The Balloon Ride
by
©2007
by Paul-William Gagnon
This story took place about forty years ago, somewhere in central Pennsylvania, in a town not much bigger than a thimble.
It was a warm July morning; the thin clouds were spun out across the valley like strands of yarn; tendrils of heat rose from the road on invisible ladders. The girl wore denim sneakers stained dark grey with coal dust and a beige sundress with a high back that covered most of her shoulders. The dress clung empty against her bare skin except for the bulge of an object the size of a screwdriver in her hip pocket. The county road ribboned down from the terraced hills behind her; the chime of a carousel organ rose from the valley ahead. She was nearly there.

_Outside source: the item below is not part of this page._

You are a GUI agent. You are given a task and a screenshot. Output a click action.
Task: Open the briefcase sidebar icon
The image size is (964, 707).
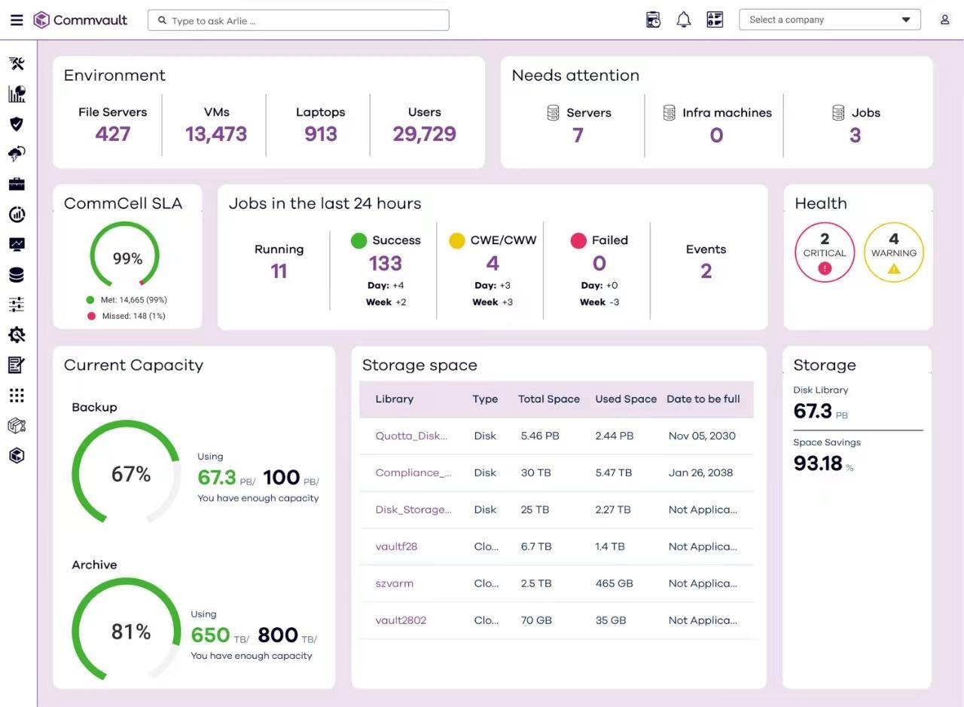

In her right fist the girl clutched a sweat-polished half dollar, her fourth finger pressed against the profile of the American bald eagle. The coin seemed to trying to squeeze itself out of her hand, slick as a periwinkle frog. The tighter she clutched the coin, the sweatier her hand got, and she transferred the coin from one fist to another now and again. A few cars passed her. She did not wave when waved to, or smile, or even take her eyes from the road. That she moved ever so slightly inward, away from the swish of approaching traffic, was the only indication that she was not deaf or oblivious. The girl picked up her pace when the arc of a Ferris wheel appeared above the tree canopy.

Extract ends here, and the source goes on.